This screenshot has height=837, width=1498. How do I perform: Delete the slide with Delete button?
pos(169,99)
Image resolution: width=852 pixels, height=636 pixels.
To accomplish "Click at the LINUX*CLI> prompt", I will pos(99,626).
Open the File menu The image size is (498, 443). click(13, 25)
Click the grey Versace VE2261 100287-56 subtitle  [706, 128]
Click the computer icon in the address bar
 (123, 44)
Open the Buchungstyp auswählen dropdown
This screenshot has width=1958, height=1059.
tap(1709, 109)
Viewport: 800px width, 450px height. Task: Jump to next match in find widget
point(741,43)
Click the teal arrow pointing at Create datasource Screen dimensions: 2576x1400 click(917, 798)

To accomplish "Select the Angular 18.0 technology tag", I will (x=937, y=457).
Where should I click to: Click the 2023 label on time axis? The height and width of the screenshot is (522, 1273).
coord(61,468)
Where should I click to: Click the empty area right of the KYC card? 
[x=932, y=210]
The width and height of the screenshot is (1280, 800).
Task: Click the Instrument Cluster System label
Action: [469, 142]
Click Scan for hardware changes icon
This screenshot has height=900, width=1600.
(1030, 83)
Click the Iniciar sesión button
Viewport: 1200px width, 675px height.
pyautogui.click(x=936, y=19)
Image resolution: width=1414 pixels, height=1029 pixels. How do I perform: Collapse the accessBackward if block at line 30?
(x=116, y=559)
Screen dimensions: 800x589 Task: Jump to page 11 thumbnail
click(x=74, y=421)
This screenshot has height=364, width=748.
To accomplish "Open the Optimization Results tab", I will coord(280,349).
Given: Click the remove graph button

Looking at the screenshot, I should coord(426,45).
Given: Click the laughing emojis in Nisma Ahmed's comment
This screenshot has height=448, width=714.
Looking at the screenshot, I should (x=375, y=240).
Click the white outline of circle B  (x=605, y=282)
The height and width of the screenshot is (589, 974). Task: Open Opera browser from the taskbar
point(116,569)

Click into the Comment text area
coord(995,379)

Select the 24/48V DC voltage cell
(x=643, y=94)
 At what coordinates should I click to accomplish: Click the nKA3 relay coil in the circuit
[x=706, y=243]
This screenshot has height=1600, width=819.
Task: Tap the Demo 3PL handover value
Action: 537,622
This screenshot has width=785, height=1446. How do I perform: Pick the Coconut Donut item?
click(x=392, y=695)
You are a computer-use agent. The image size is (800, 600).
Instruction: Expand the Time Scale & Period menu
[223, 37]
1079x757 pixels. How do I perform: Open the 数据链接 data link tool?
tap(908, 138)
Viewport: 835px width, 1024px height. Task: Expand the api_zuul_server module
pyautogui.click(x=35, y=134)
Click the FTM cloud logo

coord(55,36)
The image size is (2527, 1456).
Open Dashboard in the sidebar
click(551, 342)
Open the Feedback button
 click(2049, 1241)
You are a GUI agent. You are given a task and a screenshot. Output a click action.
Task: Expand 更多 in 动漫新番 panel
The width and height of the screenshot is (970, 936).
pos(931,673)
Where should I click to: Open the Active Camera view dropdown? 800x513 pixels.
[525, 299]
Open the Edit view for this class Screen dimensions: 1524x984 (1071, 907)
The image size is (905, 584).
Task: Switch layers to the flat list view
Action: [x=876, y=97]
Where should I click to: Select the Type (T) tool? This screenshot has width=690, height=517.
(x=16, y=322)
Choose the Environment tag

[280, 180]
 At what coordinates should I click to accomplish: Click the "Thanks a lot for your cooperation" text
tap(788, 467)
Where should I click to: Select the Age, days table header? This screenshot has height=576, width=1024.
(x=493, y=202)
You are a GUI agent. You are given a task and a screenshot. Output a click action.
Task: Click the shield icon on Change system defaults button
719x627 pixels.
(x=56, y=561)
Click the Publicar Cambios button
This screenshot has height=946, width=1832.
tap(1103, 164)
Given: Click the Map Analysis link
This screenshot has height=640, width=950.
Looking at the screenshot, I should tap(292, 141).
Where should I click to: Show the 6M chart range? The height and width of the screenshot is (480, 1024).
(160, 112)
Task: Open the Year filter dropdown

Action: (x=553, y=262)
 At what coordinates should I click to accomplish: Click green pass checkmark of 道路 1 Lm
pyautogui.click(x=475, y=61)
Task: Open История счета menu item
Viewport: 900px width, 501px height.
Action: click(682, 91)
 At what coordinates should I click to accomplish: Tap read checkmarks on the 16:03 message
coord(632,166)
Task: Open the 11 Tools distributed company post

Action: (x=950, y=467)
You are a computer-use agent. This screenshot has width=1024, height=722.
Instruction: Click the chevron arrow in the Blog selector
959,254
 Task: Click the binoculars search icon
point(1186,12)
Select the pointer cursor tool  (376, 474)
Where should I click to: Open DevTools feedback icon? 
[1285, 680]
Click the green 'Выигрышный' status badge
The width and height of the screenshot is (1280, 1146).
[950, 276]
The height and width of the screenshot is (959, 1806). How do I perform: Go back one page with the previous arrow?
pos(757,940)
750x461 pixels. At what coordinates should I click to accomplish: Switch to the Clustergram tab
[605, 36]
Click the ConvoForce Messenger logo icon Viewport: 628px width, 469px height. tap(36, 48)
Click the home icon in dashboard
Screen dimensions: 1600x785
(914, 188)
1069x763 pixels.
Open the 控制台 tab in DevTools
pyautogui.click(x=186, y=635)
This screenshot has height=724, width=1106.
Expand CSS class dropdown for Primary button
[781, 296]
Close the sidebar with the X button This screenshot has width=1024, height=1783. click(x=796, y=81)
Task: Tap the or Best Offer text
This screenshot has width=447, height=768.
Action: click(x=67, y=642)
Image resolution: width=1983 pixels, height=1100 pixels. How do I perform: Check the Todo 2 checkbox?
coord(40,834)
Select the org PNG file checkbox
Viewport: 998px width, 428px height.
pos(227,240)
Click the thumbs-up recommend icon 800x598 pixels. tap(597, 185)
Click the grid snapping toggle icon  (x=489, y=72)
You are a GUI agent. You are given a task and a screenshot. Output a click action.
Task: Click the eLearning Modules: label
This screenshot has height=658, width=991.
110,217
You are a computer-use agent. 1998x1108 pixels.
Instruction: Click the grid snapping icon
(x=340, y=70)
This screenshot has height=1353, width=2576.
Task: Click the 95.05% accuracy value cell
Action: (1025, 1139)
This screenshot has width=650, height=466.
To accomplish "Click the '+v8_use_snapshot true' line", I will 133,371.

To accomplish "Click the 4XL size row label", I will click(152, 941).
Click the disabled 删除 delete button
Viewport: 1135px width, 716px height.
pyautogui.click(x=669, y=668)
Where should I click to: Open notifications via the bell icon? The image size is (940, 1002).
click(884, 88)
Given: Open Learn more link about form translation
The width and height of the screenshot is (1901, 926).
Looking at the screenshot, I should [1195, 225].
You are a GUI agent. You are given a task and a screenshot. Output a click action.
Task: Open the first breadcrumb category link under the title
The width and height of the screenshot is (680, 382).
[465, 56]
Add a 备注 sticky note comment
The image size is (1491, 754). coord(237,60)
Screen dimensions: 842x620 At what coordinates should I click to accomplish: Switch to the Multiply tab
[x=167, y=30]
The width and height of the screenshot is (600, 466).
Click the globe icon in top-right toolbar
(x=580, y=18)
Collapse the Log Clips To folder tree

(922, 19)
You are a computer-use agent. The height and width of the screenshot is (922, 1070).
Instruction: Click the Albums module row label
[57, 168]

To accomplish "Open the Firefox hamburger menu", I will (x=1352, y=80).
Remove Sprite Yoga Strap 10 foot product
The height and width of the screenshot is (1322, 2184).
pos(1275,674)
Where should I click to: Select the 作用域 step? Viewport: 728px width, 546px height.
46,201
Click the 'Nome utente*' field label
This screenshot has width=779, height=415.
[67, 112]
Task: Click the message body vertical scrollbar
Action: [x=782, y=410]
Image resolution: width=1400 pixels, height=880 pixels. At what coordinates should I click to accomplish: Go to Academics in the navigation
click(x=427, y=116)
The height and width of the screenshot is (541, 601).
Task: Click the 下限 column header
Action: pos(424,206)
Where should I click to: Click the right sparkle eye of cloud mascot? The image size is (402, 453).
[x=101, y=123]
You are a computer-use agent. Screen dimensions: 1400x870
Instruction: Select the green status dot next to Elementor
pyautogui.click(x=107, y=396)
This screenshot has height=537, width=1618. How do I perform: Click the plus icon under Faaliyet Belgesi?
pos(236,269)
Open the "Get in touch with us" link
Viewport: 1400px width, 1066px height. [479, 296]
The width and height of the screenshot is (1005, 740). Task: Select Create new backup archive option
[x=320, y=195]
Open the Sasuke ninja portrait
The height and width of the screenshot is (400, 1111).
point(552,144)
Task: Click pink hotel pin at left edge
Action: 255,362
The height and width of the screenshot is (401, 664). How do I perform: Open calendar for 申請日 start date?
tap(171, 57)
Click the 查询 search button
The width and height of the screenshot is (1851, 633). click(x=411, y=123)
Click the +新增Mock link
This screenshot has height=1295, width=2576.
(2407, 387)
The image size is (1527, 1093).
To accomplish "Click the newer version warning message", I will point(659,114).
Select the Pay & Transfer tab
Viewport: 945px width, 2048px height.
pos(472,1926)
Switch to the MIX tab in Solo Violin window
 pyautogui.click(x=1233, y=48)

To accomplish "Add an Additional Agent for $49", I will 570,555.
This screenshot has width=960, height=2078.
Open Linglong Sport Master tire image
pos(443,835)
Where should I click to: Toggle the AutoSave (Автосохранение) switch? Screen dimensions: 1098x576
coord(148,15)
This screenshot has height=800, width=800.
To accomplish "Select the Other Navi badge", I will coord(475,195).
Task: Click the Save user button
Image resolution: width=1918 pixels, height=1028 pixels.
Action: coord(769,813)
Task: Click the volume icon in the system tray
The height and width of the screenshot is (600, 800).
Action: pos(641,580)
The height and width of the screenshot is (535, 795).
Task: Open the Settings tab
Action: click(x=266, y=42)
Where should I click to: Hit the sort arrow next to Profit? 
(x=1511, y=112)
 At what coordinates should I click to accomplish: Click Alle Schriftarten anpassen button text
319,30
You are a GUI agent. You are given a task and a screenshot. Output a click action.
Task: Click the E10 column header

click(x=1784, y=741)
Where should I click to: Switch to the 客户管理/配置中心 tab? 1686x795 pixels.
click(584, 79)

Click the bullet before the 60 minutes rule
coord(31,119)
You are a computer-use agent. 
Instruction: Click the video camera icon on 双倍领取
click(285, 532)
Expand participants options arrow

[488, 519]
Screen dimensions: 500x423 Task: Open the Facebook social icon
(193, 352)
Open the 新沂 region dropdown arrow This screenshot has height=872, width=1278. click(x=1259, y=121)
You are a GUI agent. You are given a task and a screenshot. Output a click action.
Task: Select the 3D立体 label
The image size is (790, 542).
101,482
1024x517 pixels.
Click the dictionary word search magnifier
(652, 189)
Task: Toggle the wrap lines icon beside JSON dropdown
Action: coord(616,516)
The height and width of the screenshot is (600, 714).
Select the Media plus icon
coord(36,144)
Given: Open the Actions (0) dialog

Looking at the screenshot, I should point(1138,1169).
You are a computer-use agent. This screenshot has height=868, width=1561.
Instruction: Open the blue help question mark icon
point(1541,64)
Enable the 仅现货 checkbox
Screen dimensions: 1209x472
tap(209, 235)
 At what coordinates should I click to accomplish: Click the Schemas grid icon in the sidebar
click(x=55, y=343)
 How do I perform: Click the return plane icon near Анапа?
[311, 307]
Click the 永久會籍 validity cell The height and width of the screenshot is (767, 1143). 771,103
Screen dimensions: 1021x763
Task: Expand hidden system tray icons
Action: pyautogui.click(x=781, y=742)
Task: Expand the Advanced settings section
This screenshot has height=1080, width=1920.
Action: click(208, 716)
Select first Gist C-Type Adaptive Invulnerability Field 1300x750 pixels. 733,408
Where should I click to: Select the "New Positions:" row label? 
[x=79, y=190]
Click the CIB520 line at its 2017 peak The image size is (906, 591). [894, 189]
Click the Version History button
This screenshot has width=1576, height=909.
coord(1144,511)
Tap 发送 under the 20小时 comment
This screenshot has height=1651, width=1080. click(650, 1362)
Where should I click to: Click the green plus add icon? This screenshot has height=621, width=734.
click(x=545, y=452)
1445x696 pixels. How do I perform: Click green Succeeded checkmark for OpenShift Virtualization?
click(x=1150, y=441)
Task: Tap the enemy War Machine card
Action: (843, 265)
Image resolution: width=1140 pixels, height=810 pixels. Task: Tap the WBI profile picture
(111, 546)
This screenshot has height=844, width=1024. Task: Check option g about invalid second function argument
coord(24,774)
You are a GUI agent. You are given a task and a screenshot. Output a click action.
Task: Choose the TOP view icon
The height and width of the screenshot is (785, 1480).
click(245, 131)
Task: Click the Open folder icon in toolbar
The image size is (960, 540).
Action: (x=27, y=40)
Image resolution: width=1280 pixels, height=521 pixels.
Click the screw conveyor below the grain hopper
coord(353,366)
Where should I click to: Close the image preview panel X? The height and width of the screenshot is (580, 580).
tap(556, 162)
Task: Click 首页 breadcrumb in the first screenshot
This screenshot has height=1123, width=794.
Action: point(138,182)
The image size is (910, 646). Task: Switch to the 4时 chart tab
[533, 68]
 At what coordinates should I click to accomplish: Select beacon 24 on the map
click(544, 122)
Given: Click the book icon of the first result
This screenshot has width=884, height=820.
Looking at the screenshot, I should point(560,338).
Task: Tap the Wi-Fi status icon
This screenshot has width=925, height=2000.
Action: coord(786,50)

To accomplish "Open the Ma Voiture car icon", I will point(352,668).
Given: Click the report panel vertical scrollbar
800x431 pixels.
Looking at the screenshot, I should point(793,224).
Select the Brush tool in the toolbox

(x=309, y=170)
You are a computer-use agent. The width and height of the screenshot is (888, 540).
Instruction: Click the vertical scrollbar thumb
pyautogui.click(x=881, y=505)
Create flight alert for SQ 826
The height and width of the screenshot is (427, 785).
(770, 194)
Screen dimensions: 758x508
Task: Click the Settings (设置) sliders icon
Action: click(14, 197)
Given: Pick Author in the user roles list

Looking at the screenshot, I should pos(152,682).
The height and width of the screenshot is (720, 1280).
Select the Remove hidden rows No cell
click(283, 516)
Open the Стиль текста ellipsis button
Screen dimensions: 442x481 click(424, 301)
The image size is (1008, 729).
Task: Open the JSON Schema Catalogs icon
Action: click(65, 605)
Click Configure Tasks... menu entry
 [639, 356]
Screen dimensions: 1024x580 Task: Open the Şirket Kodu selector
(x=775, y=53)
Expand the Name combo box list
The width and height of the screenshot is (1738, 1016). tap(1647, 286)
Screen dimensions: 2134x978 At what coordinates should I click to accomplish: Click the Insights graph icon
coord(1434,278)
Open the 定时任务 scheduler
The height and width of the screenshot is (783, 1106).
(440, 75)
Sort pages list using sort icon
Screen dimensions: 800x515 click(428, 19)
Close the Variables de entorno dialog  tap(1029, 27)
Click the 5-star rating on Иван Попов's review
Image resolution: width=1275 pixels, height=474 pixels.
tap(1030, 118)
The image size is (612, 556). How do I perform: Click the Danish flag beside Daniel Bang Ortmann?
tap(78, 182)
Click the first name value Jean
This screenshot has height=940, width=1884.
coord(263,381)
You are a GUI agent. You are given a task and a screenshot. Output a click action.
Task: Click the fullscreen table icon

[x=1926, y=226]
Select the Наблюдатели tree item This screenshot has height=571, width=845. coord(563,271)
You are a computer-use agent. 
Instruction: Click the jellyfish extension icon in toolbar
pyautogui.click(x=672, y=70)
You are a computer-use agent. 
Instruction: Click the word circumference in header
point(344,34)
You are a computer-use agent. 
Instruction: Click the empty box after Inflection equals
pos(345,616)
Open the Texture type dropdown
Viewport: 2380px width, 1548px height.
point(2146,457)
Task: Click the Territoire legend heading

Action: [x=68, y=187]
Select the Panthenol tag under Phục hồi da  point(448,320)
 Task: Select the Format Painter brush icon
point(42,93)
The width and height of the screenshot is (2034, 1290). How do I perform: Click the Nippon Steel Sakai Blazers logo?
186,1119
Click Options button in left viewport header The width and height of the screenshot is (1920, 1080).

______

Transcribe the entries from the line with "Given: Click the laughing" to the line with "tap(908, 138)", both included.

◆ Answer:
Given: Click the laughing emojis in Nisma Ahmed's comment
This screenshot has height=448, width=714.
Looking at the screenshot, I should (x=375, y=240).
Click the white outline of circle B  (x=605, y=282)
The height and width of the screenshot is (589, 974). Task: Open Opera browser from the taskbar
point(116,569)

Click into the Comment text area
coord(995,379)

Select the 24/48V DC voltage cell
(x=643, y=94)
 At what coordinates should I click to accomplish: Click the nKA3 relay coil in the circuit
[x=706, y=243]
This screenshot has height=1600, width=819.
Task: Tap the Demo 3PL handover value
Action: 537,622
This screenshot has width=785, height=1446. How do I perform: Pick the Coconut Donut item?
click(x=392, y=695)
You are a computer-use agent. The image size is (800, 600).
Instruction: Expand the Time Scale & Period menu
[223, 37]
1079x757 pixels. How do I perform: Open the 数据链接 data link tool?
tap(908, 138)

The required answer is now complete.